This topic describes how to integrate Hive with Ranger and how to configure related permissions.

Hive access modes

You can access Hive data in three modes: HiveServer2, Hive Client, and HDFS.
  • HiveServer2
    • Scenario: Access Hive data by using HiveServer2.
    • Method: Use the Beeline client or Java Database Connectivity (JDBC) code to run Hive scripts.
    • Permission settings:

      The built-in authorization mechanism of Hive can be used for access control in this scenario. For more information about the authorization mechanism, see Hive authorization.

      You can also grant table- or column-level permissions in Ranger. If you access Hive data by using Hive Client or HDFS, additional permissions are required.

  • Hive Client
    • Scenario: Access Hive data by using Hive Client.
    • Method: Use Hive Client to access Hive data.
    • Permission settings:

      In this scenario, Hive Client sends DDL requests such as ALTER TABLE ADD COLUMNS to Hive metastore. Hive Client also submits MapReduce jobs to read data from HDFS.

      The built-in authorization mechanism of Hive can be used for access control in this scenario. Hive checks whether you can perform DDL or DML operations, such as ALTER TABLE test ADD COLUMNS(b STRING), based on your read or write permissions on the HDFS path of the target table in the SQL statement. For more information about the authorization mechanism, see Hive authorization.

      You can configure permissions on HDFS paths of Hive tables in Ranger and configure Storage Based Authorization for Hive metastore. In this way, you can achieve access control in the scenario where Hive Client is used.

      Note In this scenario, DDL operation permissions depend on HDFS permissions. If you have HDFS permissions, you can perform DDL operations on tables, such as DROP TABLE and ALTER TABLE.
  • HDFS
    • Scenario: Access Hive data by using HDFS.
    • Method: Use an HDFS client or run HDFS code to access Hive data.
    • Permission settings:

      You must configure permissions on HDFS paths of Hive tables.
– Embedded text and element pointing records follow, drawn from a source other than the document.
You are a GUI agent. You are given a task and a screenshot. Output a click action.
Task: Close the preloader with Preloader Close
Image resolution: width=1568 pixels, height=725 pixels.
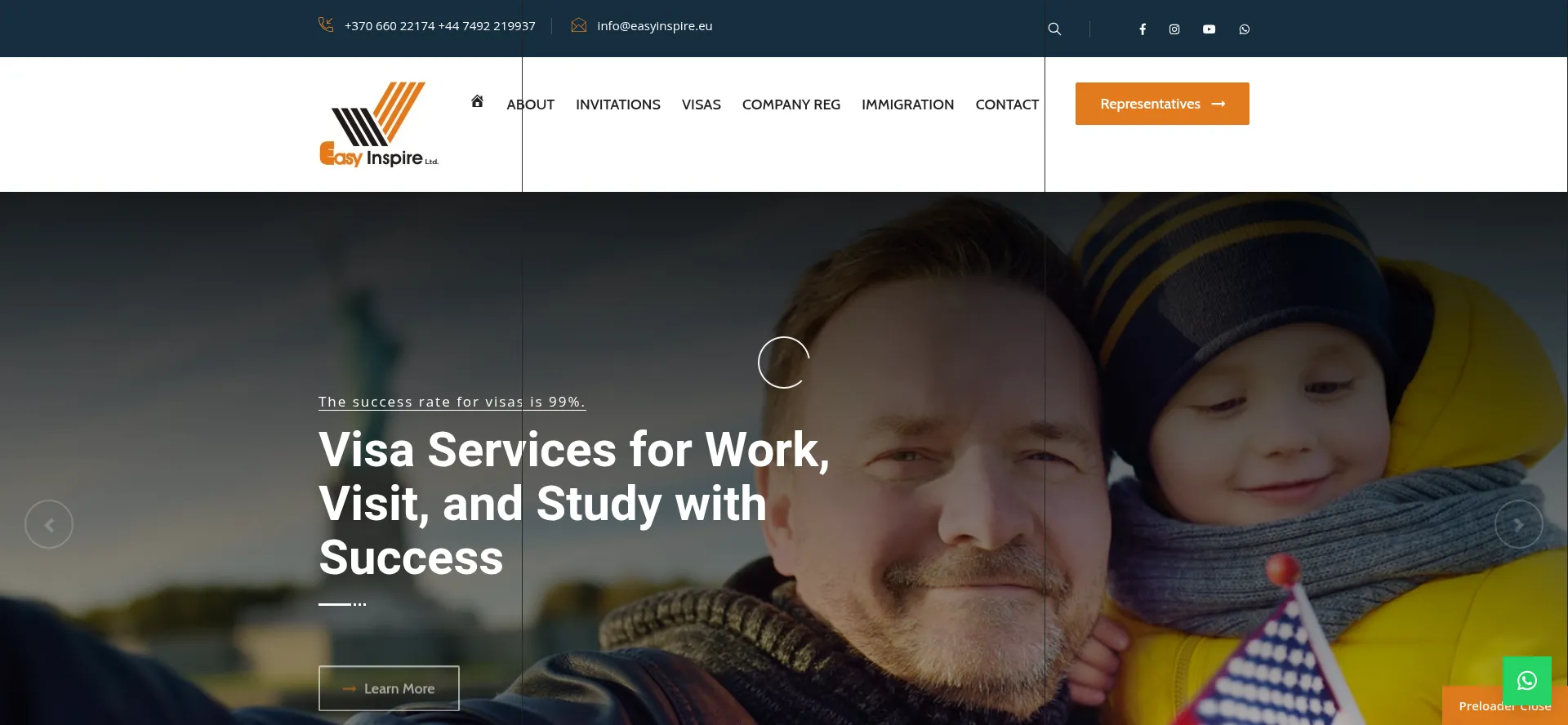tap(1504, 706)
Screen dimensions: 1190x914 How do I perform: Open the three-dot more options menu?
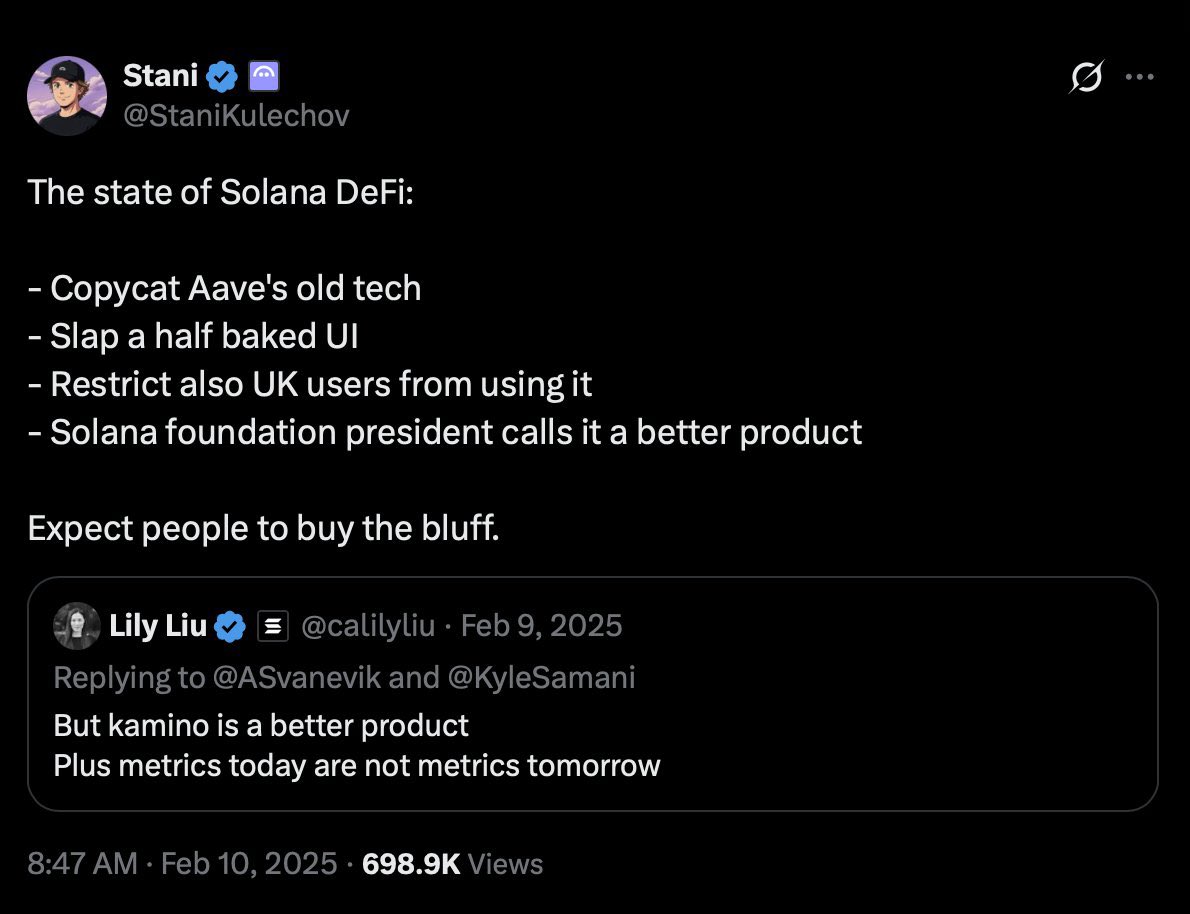tap(1139, 77)
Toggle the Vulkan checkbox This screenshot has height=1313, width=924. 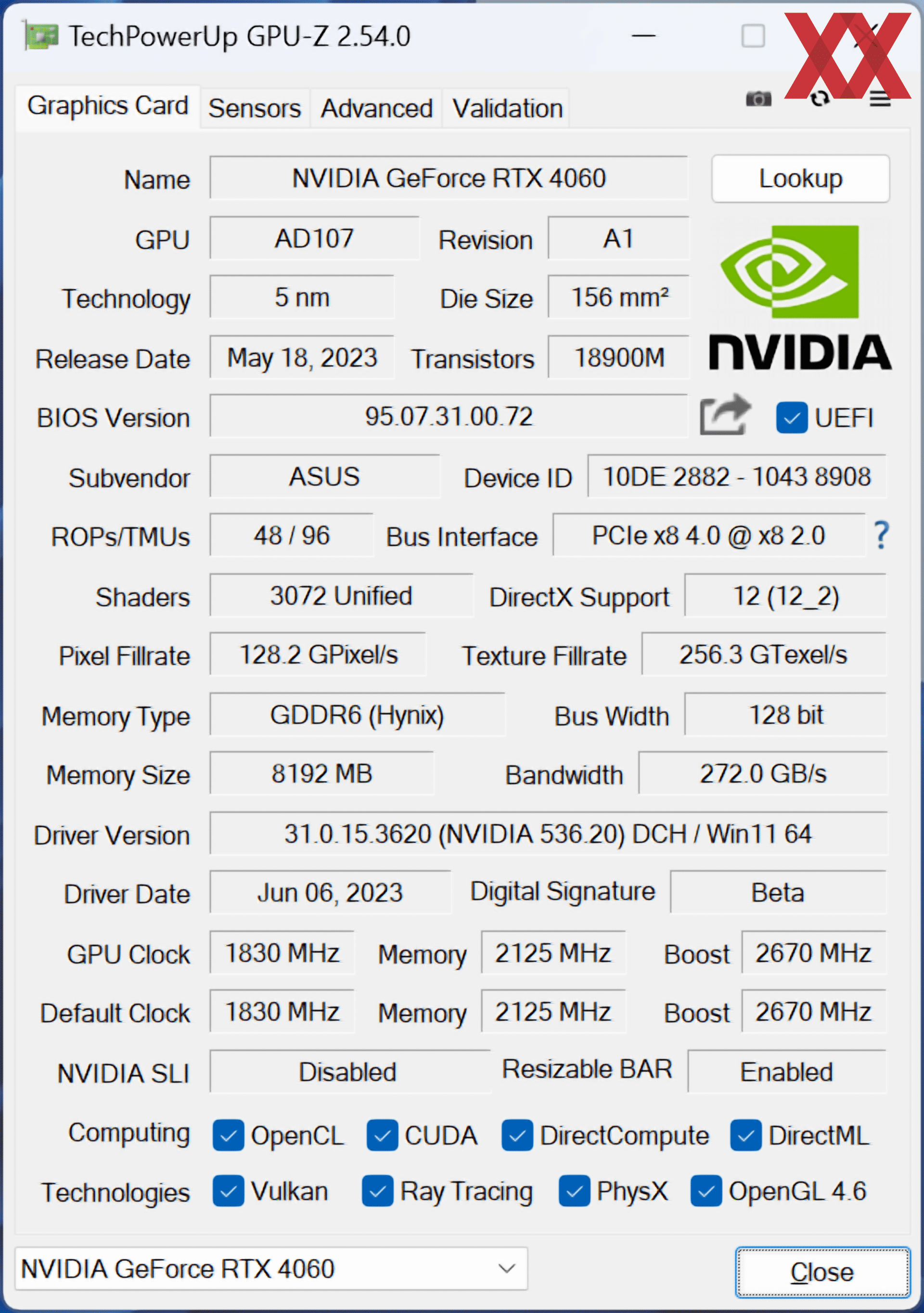228,1191
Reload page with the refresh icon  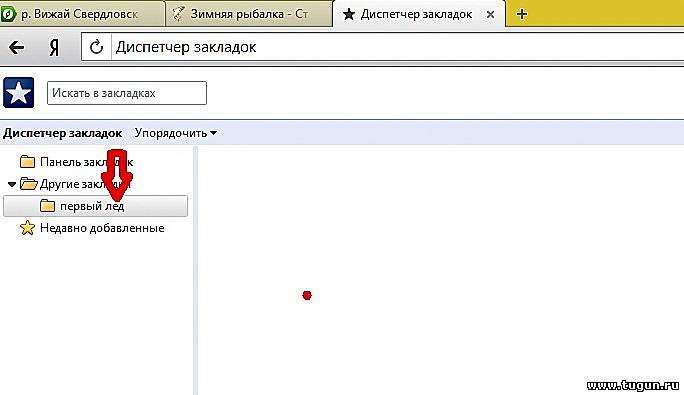(96, 47)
      You can use Ranger to configure the permissions. For more information, see Permission configuration example.

Integrate Hive with Ranger

  1. Enable Hive in Ranger.
    1. Log on to the Alibaba Cloud E-MapReduce console.
    2. In the top navigation bar, select the region where your cluster resides. Select the resource group as required. By default, all resources of the account appear.
    3. Click the Cluster Management tab.
    4. On the Cluster Management page that appears, find the target cluster and click Details in the Actions column.
    5. In the left-side navigation pane, click Cluster Service and then RANGER.
    6. Select EnabledHive from the Actions drop-down list in the upper-right corner.
      start_hive
    7. In the Cluster Activities dialog box that appears, set related parameters and click OK.
      Click History in the upper-right corner to view the task progress.View operation history
      Note After Hive is restarted, in the HiveServer2 scenario, you need to configure Hive permissions in Ranger. In the Hive Client scenario, you need to use HDFS permissions to control Hive permissions. For more information about how to configure HDFS permissions, see HDFS.
  2. Add the Hive service on the web UI of Ranger.
    1. Log on to Ranger. For more information, see Overview.
    2. Add the Hive service.
      Ranger UI
    3. Configure required parameters.
      Add the Hive service
      Parameter Description
      Service Name Set the value to emr-hive.
      Username Set the value to hadoop.
      Password Enter a custom password.
      jdbc.driverClassName The class name of the JDBC driver. Default value: org.apache.hive.jdbc.HiveDriver. Use the default value.
      jdbc.url
      • Enter jdbc:hive2://emr-header-1:10000/ for a standard cluster.
      • Enter jdbc:hive2://${master1_fullhost}:10000/;principal=hive/${master1_fullhost}@EMR.$id.COM for a high-security cluster.
      Note ${master1_fullhost} indicates the long domain name of master 1. You can log on to master 1 and run the hostname command to obtain the value of${master1_fullhost}. The number in ${master1_fullhost} is the value of $id.
      Add New Configurations
      • Name: Set the value to policy.download.auth.users.
      • Value: Set the value to hadoop for a standard cluster and hive for a high-security cluster.
      Note If the connectivity test fails, you can ignore the failure.
    4. Click Add.
  3. Restart Hive.
    Restart Hive for the preceding settings to take effect.
    1. In the left-side navigation pane, click Cluster Service and then Hive.
    2. Select Restart All Components from the Actions drop-down list in the upper-right corner.
    3. In the Cluster Activities dialog box that appears, set related parameters and click OK.
      Click History in the upper-right corner to view the task progress.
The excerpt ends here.